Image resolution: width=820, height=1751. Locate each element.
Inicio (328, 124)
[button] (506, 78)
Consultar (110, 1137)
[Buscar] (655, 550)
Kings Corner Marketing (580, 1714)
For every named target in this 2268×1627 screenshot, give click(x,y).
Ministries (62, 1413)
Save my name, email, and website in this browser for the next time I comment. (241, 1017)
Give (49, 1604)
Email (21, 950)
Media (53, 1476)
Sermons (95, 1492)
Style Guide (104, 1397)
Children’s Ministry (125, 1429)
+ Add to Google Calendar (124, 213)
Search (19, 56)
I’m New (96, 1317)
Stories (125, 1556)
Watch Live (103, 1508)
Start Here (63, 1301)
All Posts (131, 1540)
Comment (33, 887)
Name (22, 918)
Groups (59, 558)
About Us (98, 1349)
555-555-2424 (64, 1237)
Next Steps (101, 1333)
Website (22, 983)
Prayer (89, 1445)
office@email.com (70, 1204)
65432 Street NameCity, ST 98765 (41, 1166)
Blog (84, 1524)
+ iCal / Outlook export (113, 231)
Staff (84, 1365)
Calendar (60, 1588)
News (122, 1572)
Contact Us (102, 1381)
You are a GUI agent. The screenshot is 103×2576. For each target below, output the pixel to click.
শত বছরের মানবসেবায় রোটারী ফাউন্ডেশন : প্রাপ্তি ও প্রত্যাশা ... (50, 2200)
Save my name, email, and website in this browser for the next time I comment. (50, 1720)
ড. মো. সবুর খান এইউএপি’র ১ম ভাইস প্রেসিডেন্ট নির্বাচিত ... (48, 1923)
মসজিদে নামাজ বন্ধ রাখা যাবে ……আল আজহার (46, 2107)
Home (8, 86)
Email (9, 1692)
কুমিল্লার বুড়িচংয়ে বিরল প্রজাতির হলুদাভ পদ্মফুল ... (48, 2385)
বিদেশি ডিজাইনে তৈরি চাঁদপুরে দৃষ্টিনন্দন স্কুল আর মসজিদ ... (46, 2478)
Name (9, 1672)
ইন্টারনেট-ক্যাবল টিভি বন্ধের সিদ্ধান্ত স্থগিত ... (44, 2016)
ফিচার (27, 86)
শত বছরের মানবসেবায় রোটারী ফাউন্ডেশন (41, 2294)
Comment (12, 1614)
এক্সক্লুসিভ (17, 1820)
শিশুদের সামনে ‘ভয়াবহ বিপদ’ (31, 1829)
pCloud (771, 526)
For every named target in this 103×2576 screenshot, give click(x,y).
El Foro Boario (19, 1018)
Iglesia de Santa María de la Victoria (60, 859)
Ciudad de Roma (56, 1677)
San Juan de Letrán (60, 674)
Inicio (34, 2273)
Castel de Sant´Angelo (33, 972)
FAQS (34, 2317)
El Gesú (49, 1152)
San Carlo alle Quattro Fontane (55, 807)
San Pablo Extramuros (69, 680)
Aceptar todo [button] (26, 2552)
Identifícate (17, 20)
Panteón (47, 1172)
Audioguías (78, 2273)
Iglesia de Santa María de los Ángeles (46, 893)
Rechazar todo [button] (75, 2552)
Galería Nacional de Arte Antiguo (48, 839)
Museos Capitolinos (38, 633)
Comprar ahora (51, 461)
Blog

◇ ◇ ◇

[Work task]
The records need to be set down again without a single difference.

[Response area]
Image resolution: width=820, height=1751. Locate each element.
Inicio (328, 124)
[button] (506, 78)
Consultar (110, 1137)
[Buscar] (655, 550)
Kings Corner Marketing (580, 1714)
For every named target in this 2268×1627 screenshot, give click(x,y).
Ministries (62, 1413)
Save my name, email, and website in this browser for the next time I comment. (241, 1017)
Give (49, 1604)
Email (21, 950)
Media (53, 1476)
Sermons (95, 1492)
Style Guide (104, 1397)
Children’s Ministry (125, 1429)
+ Add to Google Calendar (124, 213)
Search (19, 56)
I’m New (96, 1317)
Stories (125, 1556)
Watch Live (103, 1508)
Start Here (63, 1301)
All Posts (131, 1540)
Comment (33, 887)
Name (22, 918)
Groups (59, 558)
About Us (98, 1349)
555-555-2424 (64, 1237)
Next Steps (101, 1333)
Website (22, 983)
Prayer (89, 1445)
office@email.com (70, 1204)
65432 Street NameCity, ST 98765 (41, 1166)
Blog (84, 1524)
+ iCal / Outlook export (113, 231)
Staff (84, 1365)
Calendar (60, 1588)
News (122, 1572)
Contact Us (102, 1381)
You are a GUI agent. The screenshot is 103×2576. For each target below, output the pixel to click.
শত বছরের মানবসেবায় রোটারী ফাউন্ডেশন : প্রাপ্তি ও প্রত্যাশা ... (50, 2200)
Save my name, email, and website in this browser for the next time I comment. (50, 1720)
ড. মো. সবুর খান এইউএপি’র ১ম ভাইস প্রেসিডেন্ট নির্বাচিত ... (48, 1923)
মসজিদে নামাজ বন্ধ রাখা যাবে ……আল আজহার (46, 2107)
Home (8, 86)
Email (9, 1692)
কুমিল্লার বুড়িচংয়ে বিরল প্রজাতির হলুদাভ পদ্মফুল ... (48, 2385)
বিদেশি ডিজাইনে তৈরি চাঁদপুরে দৃষ্টিনন্দন স্কুল আর মসজিদ ... (46, 2478)
Name (9, 1672)
ইন্টারনেট-ক্যাবল টিভি বন্ধের সিদ্ধান্ত স্থগিত ... (44, 2016)
ফিচার (27, 86)
শত বছরের মানবসেবায় রোটারী ফাউন্ডেশন (41, 2294)
Comment (12, 1614)
এক্সক্লুসিভ (17, 1820)
শিশুদের সামনে ‘ভয়াবহ বিপদ’ (31, 1829)
pCloud (771, 526)
For every named target in this 103×2576 screenshot, give click(x,y).
El Foro Boario (19, 1018)
Iglesia de Santa María de la Victoria (60, 859)
Ciudad de Roma (56, 1677)
San Juan de Letrán (60, 674)
Inicio (34, 2273)
Castel de Sant´Angelo (33, 972)
FAQS (34, 2317)
El Gesú (49, 1152)
San Carlo alle Quattro Fontane (55, 807)
San Pablo Extramuros (69, 680)
Aceptar todo [button] (26, 2552)
Identifícate (17, 20)
Panteón (47, 1172)
Audioguías (78, 2273)
Iglesia de Santa María de los Ángeles (46, 893)
Rechazar todo [button] (75, 2552)
Galería Nacional de Arte Antiguo (48, 839)
Museos Capitolinos (38, 633)
Comprar ahora (51, 461)
Blog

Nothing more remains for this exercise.